Paul’s recipe for competing is simple. Be humble, share information, and be a good ambassador of the sport. Winning will follow if you can live by that recipe.
After the 2015 season Paul left competitive fly fishing on a high note, he passed the head coaching position to the assistant coach and wrapped up his tenure on FFT USA. Now he focuses on Drift Media 100%. Because of his all-in focus on Drift Media Paul is able to continue shaping the future of the sport he loves. He also has more time to dedicate to his family and friends. Drift Media is growing rapidly, he is hiring production teams, sales managers, and marketing teams. He now operates Drift Media as a full service ad agency focused on fishing and outdoor brands.

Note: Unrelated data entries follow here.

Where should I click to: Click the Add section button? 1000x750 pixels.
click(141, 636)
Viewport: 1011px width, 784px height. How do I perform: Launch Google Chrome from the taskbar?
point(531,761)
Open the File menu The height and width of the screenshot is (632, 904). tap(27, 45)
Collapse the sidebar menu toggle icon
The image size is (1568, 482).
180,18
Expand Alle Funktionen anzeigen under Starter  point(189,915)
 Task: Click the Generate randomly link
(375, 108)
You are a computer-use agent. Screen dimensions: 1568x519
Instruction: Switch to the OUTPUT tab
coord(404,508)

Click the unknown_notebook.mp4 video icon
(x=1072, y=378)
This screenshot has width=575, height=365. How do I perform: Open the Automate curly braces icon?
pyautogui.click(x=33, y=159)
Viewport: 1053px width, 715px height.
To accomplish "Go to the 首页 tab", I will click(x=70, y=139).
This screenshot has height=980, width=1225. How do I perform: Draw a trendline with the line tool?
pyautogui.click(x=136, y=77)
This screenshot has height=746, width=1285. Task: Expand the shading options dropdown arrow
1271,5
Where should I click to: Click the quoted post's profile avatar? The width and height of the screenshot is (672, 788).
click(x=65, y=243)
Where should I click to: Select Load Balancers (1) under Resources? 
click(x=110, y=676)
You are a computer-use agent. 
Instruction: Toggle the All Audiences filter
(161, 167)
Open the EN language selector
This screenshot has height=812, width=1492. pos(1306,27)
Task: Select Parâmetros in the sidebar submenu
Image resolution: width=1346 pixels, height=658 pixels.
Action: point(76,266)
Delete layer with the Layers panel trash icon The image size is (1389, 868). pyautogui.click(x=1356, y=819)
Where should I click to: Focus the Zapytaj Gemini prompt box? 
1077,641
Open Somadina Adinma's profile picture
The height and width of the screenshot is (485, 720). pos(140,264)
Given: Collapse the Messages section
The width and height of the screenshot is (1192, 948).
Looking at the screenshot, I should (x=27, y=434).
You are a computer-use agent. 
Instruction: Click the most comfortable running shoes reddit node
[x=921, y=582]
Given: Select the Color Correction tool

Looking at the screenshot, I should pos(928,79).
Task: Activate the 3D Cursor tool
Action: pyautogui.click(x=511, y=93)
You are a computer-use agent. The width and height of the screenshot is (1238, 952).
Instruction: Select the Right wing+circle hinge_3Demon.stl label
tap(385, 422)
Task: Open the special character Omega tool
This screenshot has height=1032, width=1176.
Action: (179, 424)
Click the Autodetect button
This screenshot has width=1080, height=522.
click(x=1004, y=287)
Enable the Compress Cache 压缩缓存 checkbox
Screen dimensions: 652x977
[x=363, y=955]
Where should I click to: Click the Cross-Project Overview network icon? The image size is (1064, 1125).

Though he scaled back his competitive fishing, Paul couldn’t leave the world of competitive fishing completely. He still enters the occasional bass fishing tournament, often placing in the money. But really that is not the point. To Paul, the only reason to compete is to test your own skills, to make sure you are fishing to the best of your ability and to maintain your edge. Paul lives to improve himself, and the things he loves. He quickly made an impact on the sport of fly fishing, rising to the top leadership position in a remarkably short time. There is no question that he belongs on our list of Most Interesting Sportsman in the World!